Le Sénat a confirmé tôt samedi matin la nomination de Todd Blanche au poste de procureur général des États-Unis, consolidant ainsi la prise de contrôle par l’ancien avocat personnel du président Donald Trump du ministère de la Justice, que le président républicain a cherché à plier à sa volonté.
Le Sénat, à majorité républicaine, a voté par 50 voix contre 49 pour faire de M. Blanche le deuxième procureur général confirmé depuis le retour de Donald Trump à la Maison-Blanche l’année dernière, alors qu’il avait clairement exprimé son intention d’utiliser cette institution chargée de l’application de la loi pour enquêter sur ses ennemis politiques.
Bien que M. Blanche dirigeait déjà le ministère à titre intérimaire, sa confirmation pourrait lui permettre de mener à bien le programme de l’administration Trump de manière encore plus offensive.
M. Blanche a affirmé sur les réseaux sociaux qu’il était «profondément honoré de la confiance que le président Trump (lui a) accordée», ajoutant qu’il était «reconnaissant» envers les sénateurs d’avoir travaillé tard pour confirmer sa nomination.
Ce vote est survenu à la suite d’une bataille tumultueuse autour de cette confirmation, qui a mis en lumière de profondes inquiétudes — tant chez certains républicains que chez les démocrates — quant à la nomination d’un proche allié de Donald Trump à la tête d’un ministère de la Justice qui s’est toujours enorgueilli de son indépendance vis-à-vis de la Maison-Blanche.

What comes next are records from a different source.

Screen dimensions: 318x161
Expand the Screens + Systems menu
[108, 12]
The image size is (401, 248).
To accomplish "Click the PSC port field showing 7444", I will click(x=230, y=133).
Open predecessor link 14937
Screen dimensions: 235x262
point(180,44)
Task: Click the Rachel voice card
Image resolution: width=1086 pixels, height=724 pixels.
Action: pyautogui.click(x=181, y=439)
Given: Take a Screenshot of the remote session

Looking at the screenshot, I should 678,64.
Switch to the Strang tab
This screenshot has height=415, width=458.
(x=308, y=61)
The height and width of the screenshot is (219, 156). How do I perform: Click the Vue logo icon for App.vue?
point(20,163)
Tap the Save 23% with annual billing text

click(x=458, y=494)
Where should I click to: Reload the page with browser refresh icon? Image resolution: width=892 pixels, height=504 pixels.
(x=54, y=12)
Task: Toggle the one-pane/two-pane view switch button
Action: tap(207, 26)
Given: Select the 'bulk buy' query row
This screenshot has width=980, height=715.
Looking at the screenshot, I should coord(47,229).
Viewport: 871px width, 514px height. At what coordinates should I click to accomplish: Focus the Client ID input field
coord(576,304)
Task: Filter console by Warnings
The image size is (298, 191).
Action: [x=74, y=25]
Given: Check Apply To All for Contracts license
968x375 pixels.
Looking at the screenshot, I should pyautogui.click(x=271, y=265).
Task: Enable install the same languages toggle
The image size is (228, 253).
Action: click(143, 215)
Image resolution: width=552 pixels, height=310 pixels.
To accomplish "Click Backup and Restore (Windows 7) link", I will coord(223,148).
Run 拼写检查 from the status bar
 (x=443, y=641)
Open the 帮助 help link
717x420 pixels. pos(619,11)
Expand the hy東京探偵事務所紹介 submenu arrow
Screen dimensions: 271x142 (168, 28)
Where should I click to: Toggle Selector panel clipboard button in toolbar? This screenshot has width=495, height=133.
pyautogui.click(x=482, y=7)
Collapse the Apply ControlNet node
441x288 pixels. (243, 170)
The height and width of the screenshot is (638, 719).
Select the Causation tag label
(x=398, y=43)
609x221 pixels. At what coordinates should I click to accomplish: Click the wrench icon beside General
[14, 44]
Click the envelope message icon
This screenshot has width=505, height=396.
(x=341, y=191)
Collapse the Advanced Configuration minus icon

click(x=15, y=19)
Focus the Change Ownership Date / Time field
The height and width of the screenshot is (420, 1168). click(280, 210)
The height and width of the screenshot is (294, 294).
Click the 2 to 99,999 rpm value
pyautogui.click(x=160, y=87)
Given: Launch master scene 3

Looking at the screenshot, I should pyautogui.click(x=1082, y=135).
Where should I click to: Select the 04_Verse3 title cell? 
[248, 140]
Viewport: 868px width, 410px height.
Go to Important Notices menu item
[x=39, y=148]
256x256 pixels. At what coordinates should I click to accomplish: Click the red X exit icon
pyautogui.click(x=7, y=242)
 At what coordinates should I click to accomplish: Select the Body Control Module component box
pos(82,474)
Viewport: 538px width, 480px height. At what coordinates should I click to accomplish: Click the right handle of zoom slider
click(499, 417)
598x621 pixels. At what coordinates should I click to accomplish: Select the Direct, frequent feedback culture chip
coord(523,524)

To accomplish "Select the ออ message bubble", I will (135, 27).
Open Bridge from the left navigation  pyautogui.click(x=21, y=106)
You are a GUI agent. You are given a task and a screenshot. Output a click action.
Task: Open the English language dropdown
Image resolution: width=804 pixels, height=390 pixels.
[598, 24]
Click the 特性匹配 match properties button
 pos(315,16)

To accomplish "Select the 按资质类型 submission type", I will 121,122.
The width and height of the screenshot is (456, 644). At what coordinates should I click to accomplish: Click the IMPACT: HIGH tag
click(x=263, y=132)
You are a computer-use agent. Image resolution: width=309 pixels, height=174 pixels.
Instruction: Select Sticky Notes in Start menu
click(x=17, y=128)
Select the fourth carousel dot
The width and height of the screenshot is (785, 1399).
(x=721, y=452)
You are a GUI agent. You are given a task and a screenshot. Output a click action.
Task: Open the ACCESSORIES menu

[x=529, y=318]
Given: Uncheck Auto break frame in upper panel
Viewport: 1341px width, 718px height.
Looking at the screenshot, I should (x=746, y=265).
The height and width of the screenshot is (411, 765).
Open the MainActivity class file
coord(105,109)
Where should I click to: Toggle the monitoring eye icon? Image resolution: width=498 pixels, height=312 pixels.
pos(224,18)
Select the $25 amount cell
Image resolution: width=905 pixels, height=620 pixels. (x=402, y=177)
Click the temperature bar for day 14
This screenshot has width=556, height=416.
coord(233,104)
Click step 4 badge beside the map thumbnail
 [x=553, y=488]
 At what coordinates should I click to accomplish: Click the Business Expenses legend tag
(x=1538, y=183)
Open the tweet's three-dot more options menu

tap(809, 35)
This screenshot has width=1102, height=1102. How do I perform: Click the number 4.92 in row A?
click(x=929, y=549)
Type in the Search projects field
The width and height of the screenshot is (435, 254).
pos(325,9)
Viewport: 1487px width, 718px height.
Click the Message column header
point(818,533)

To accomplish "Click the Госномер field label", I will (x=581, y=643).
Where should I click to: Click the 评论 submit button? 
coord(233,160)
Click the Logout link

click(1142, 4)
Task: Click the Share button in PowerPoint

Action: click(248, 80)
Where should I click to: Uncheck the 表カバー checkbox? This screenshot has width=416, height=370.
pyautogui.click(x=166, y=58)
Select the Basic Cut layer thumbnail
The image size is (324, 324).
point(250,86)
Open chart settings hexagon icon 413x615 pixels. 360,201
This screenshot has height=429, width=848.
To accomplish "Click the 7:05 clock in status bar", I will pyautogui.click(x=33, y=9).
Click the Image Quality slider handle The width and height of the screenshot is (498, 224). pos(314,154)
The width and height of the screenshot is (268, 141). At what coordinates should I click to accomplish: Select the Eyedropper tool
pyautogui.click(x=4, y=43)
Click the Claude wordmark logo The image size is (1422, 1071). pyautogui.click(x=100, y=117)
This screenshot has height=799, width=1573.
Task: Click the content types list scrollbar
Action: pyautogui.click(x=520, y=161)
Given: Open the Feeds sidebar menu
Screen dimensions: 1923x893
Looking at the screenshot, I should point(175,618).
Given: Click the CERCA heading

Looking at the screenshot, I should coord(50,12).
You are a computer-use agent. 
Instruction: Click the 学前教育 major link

Au final, M. Blanche a été confirmé à une très faible majorité, malgré l’opposition de deux républicaines — les sénatrices Susan Collins du Maine et Lisa Murkowski de l’Alaska — ainsi que de l’ensemble des démocrates.
Le parcours de M. Blanche vers la confirmation a été particulièrement semé d’embûches, en grande partie en raison des inquiétudes des républicains concernant un règlement controversé du procès intenté par M. Trump contre l’Internal Revenue Service (IRS).
Sous la pression, M. Blanche a publiquement promis par écrit que le ministère renoncerait au fonds d’indemnisation de 1,8 milliard $ US proposé par M. Trump pour les alliés du président, y compris ceux qui ont attaqué le Capitole le 6 janvier 2021, et qu’il limiterait une autre disposition de l’accord visant à protéger M. Trump et sa famille des contrôles fiscaux de l’IRS.
Ses arguments ont suffi à convaincre le sénateur républicain Bill Cassidy, dont le vote décisif a permis à M. Blanche d’obtenir le soutien de son parti vendredi matin.
M. Cassidy a fait valoir qu’aucun autre candidat ne serait sans doute mieux à même de diriger le ministère sous M. Trump et a laissé entendre que le fait que M. Blanche ait été l’ancien avocat pénaliste du président pourrait le rendre plus efficace pour résister aux exigences du président.
«Il ne s’agit pas d’un référendum sur le président Trump. C’est une décision concernant M. Blanche dans des circonstances très spécifiques», a affirmé M. Cassidy, qui a perdu cette année les primaires face à un adversaire soutenu par M. Trump.
Le sénateur Dick Durbin, de l’Illinois, chef de file démocrate au sein de la commission judiciaire du Sénat, a déclaré que la confirmation de M. Blanche serait une «grave erreur». Il a supplié ses collègues de ne pas se retrouver du «mauvais côté» de l’histoire.
«S’il y a un moment dans l’histoire où nous avons besoin d’un ministre de la Justice irréprochable, clairement déterminé à mettre fin à la corruption, même au plus haut niveau de notre gouvernement, c’est bien maintenant», a affirmé M. Durbin.